(MATERIAL PROVIDED)

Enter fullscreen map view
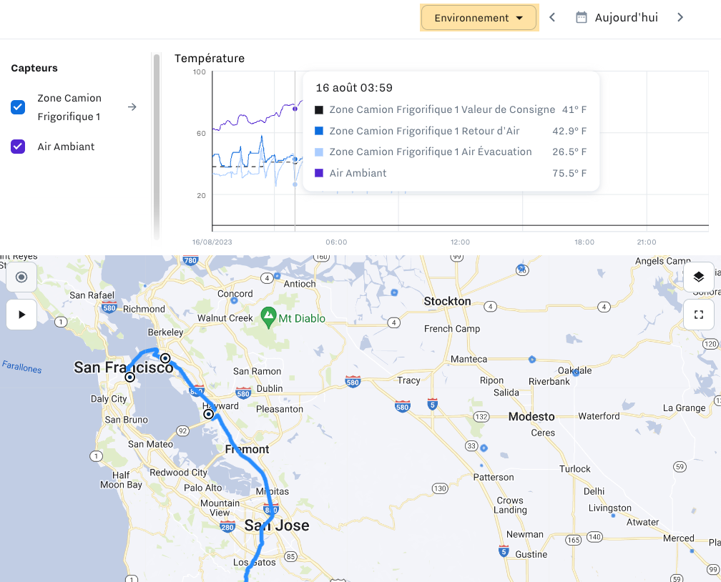The width and height of the screenshot is (721, 582). point(699,315)
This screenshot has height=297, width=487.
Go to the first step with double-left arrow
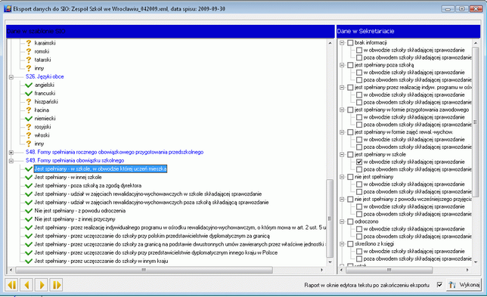coord(12,285)
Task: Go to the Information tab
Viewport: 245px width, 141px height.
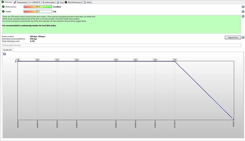Action: click(x=49, y=2)
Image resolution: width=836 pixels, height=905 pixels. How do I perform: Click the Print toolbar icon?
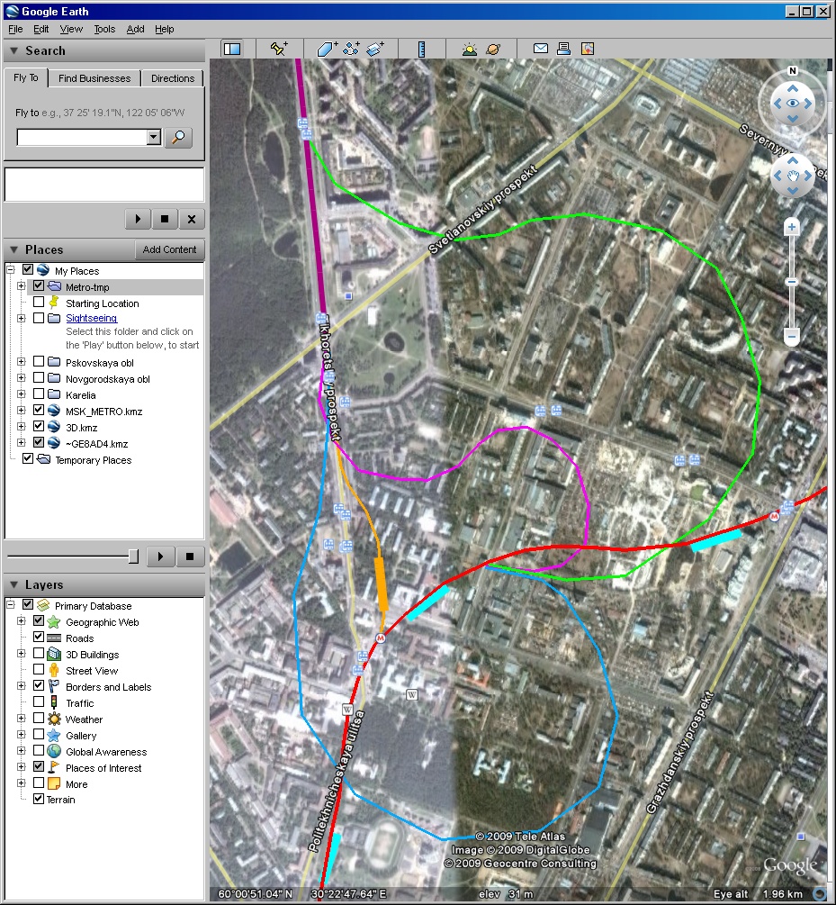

(End MATERIAL PROVIDED)

• _WHAT IS NEEDED_:
Write out the data precisely as given, excluding the pictures.

• _RESPONSE TO THIS TASK_:
Enter fullscreen map view
The width and height of the screenshot is (721, 582). point(699,315)
This screenshot has height=297, width=487.
Go to the first step with double-left arrow
coord(12,285)
Task: Go to the Information tab
Viewport: 245px width, 141px height.
Action: click(x=49, y=2)
Image resolution: width=836 pixels, height=905 pixels. How do I perform: Click the Print toolbar icon?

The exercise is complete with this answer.